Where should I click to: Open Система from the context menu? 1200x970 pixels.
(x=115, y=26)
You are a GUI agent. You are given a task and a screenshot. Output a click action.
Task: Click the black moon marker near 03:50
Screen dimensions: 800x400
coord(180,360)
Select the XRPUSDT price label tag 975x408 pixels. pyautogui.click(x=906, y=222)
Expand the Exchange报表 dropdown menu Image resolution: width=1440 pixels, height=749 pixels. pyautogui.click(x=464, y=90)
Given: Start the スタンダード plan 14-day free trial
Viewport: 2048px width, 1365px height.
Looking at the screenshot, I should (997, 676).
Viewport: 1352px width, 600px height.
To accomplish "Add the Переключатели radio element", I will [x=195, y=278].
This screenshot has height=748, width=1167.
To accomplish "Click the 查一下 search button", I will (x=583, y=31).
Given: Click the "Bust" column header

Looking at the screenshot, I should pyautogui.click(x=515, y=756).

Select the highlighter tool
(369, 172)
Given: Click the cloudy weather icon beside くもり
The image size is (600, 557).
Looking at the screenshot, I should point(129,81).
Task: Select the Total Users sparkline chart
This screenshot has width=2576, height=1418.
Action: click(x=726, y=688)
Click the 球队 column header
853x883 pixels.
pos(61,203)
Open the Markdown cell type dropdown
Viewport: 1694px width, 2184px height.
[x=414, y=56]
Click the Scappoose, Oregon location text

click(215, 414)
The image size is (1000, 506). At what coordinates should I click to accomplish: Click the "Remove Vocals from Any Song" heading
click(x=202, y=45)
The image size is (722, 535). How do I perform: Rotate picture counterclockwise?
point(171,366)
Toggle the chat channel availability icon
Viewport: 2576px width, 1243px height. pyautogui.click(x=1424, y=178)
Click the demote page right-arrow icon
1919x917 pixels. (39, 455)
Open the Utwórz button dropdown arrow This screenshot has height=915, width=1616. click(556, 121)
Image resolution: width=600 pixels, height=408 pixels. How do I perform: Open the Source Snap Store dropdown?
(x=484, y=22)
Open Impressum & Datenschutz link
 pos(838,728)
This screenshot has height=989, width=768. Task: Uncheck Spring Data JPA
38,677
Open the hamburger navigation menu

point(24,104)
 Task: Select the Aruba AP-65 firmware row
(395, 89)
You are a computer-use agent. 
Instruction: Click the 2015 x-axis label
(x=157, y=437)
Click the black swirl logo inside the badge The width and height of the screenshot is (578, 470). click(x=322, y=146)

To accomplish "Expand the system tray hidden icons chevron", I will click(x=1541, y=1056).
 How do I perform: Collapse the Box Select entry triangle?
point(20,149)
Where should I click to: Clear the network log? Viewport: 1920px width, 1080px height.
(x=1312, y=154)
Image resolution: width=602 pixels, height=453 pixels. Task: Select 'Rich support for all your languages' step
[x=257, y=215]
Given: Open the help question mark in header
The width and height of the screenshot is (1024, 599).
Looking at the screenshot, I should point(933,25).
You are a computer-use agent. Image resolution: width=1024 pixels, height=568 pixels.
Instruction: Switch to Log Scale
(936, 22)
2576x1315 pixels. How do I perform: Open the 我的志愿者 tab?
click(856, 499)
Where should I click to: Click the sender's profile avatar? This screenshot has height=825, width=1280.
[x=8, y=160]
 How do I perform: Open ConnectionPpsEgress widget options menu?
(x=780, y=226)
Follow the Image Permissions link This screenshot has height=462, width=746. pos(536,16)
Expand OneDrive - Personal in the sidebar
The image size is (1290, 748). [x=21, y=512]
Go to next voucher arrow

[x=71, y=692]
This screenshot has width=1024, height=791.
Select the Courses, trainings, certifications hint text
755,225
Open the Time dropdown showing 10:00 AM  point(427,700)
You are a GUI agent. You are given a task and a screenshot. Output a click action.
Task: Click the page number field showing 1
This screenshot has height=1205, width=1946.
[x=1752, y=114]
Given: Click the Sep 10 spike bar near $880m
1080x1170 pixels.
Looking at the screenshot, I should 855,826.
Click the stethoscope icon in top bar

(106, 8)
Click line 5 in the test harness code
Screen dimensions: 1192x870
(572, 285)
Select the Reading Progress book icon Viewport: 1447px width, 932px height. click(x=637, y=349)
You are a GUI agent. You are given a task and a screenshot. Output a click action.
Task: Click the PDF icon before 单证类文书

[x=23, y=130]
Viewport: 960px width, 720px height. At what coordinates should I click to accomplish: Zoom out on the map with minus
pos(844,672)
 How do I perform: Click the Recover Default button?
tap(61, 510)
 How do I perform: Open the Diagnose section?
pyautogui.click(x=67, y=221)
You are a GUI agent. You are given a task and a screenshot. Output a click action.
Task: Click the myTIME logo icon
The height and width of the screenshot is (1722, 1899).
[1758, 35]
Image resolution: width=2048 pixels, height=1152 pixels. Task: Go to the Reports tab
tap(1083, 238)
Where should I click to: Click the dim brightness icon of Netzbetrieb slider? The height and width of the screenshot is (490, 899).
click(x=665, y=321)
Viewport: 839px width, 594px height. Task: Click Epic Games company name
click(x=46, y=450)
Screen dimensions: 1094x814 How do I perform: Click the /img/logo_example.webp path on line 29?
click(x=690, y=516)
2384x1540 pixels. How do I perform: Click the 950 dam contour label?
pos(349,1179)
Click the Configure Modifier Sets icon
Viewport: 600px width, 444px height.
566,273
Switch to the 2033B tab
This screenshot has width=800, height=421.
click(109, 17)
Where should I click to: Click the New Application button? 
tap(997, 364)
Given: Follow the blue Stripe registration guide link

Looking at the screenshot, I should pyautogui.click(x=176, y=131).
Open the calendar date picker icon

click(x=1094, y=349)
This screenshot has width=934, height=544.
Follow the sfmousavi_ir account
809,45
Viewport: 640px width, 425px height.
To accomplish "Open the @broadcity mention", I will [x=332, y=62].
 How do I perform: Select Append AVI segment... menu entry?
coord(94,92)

Task brief — Which lines in the entries above contain the string "from"? Gather every one of them, treating uppercase and lowercase letters as distinct.

Exercise output —
Where should I click to: Open Система from the context menu? 1200x970 pixels.
The image size is (1000, 506). At what coordinates should I click to accomplish: Click the "Remove Vocals from Any Song" heading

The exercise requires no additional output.